Tras meses de paralización, hubo acuerdo: Sudamericana de Lácteos cambia de manos, conserva a los empleados y se reactiva

Sudamericana de Lácteos, una pyme del pequeño pueblo de Díaz, en el centro-este de Santa Fe, reinicia su destino. Tras meses de incertidumbre por una paralización completa desde enero, deudas que se arrastran desde el año pasado y tensiones con el gremio, encontró este lunes el punto de inicio para su reactivación.
La continuidad de la empresa que pertenecía a la cordobesa Lácteos Servio dependía de un entendimiento entre el posible comprador, Pablo González, con el sindicato Atilra. Este es un país donde hay gremios que priorizan sus intereses y no los de sus representados y este es un claro ejemplo.
Ayer, mediante la firma de un entendimiento mutuo, finalmente alcanzaron una propuesta superadora para evitar los despidos y retomar la actividad bajo un régimen especial. Se espera que en unos diez días comience finalmente la producción.
El laberinto y la pared: El empresario Pablo González cuenta las peripecias de chocar con Atilra al intentar reactivar la histórica industria Sudamericana de Lácteos

Ya se habían hecho las negociaciones con los acreedores y se planificó el trabajo con un monoproducto para mayor eficiencia, destinando al mercado interno el 30% de lo producido y el resto a países límitrofes. Los escollos pendientes eran las condiciones que la Asociación de Trabajadores de la Industria Lechera de la República Argentina (Atilra) ponía para retomar la actividad, a pesar de la mediación del Ministerio de Trabajo de Santa Fe.
En concreto, el sindicato exigía cada vez más garantías para cobrar la deuda existente que también alcanzaba a su obra social y su mutual.

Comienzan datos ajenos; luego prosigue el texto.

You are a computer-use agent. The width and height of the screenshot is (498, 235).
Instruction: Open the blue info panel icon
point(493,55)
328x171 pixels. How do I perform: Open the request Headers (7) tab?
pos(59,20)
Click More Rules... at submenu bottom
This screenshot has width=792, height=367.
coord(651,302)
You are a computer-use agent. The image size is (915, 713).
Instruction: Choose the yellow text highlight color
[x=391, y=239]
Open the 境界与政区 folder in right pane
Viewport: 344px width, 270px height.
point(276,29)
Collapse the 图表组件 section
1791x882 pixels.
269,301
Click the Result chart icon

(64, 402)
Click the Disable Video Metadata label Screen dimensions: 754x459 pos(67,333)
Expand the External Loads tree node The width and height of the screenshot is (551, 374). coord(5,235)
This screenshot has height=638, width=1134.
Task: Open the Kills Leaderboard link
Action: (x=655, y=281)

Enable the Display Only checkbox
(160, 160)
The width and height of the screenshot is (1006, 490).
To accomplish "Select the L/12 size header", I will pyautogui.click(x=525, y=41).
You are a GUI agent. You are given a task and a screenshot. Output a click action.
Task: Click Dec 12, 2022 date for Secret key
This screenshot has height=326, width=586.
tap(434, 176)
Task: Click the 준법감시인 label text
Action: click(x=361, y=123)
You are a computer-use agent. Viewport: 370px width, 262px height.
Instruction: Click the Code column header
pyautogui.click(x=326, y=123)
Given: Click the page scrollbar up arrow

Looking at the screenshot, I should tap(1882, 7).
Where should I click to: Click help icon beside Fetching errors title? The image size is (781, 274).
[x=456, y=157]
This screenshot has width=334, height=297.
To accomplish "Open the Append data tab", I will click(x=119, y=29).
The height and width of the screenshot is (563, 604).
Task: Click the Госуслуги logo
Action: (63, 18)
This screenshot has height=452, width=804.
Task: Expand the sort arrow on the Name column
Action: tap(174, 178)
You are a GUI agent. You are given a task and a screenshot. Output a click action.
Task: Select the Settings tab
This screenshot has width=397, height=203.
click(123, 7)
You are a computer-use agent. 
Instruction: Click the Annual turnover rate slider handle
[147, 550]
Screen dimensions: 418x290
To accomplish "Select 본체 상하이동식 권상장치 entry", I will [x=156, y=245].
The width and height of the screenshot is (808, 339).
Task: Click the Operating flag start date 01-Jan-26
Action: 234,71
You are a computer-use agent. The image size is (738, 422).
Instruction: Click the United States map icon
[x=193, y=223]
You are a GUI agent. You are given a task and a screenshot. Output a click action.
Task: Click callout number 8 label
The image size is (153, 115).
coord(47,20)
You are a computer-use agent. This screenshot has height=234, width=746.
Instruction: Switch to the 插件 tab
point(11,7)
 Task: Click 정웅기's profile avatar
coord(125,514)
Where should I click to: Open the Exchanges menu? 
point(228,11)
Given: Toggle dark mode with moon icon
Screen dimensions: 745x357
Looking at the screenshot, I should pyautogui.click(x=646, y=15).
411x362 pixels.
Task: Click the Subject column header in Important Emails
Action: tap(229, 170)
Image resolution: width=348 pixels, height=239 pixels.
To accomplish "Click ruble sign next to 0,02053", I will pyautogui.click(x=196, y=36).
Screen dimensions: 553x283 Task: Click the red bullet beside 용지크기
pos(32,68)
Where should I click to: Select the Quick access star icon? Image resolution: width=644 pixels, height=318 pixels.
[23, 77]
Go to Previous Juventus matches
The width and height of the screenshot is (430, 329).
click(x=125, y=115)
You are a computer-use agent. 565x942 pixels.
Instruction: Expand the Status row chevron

El comprador ya había hecho una exposición pública de los inconvenientes y había elevado nuevas propuestas, pero las últimas semanas había entrado en una espiral de condicionantes que llevaron a punto muerto la compra y la reactivación. Con ello, quedaba en la nada el futuro de las familias que dependen de este sustento para su vida cotidiana.
Sin embargo, González ya había dado su palabra a los trabajadores, y había sellado un compromiso claro: reactivar la planta, recuperar la producción y ponerse en marcha ágilmente. Fue así como dio un paso más, cambió la forma de pago de la deuda reclamada y así fue que la venta se destrabó.
Bajo la atenta mirada de referentes de la gremial y sus asesores legales,  en las últimas horas se pudo dar el paso fundamental, para luego hacer efectivo el traspaso de acciones.
Una láctea santafesina acumula tres meses de deuda con los tamberos de la zona y buscan un acuerdo urgente

Más allá de ese trasfondo, no deja de ser muy relevante lo que se firmó ayer: una propuesta superadora en la que se evitan despidos y permite retomar la actividad con la totalidad de los empleados, aunque bajo un régimen especial.
Tomando el artículo 223 bis de la Ley de Contrato de Trabajo (20.744), los 77 operarios de planta y los 5 administrativos tendrán una reducción de la carga horaria al 75% y el pago del 75% del salario. La discusión aún abierta es si será íntegramente remunerativo o no, ya que el gremio no quiere ver afectadas sus cuentas, ese fue siempre un punto de conflicto en el acuerdo.
Asimismo, se establece contar como suspensiones parciales a los primeros dos meses del año y, en cuanto a la deuda acumulada entre marzo y junio, se fijó el compromiso de abonar el 75% del sueldo en esos períodos.

La clave es que no se va a despedir a nadie, ya que originalmente se planificaba un despido de 20 personas durante tres a cinco meses, para luego volver a tomarlos cuando la planta ya esté funcionando por completo. Ahora se equilibró el acuerdo con el recorte horario y salarial temporario.
Este martes continuarán los trámites administrativos, pero sobre todo, se comenzará a hacer una puesta en marcha progresiva, con acondicionamiento de equipos. Es probable que en unos diez días ya se pueda estar produciendo el queso barra proyectado y consiguiendo un respaldo trascendente  para la planta laboral.
Con materia prima asegurada, de buena calidad y pagada por ello, los productos saldrán con la marca Sudamericana de Lácteos al mercado.

La demora de más de dos semanas, forzada por la gremial, arriesgó una reactivación clave, que llega para absorver materia prima en un momento estratégico, previo a una primavera donde la leche tocará un pico de importancia.
Del mismo modo, esta nueva puesta en marcha también aguarda por mejores condiciones crediticias para hacer inversiones estratégicas que permitan el crecimiento ansiado.
Para la provincia de Santa Fe es una buena noticia. Mientras tanto, de la quebrada Sancor, o de la paralizada Lácteos Verónica, aún no hay novedades concretas y el tendal en el plano laboral supera la necesidad de asegurar procesamiento, rumbo a un año histórico para el sector.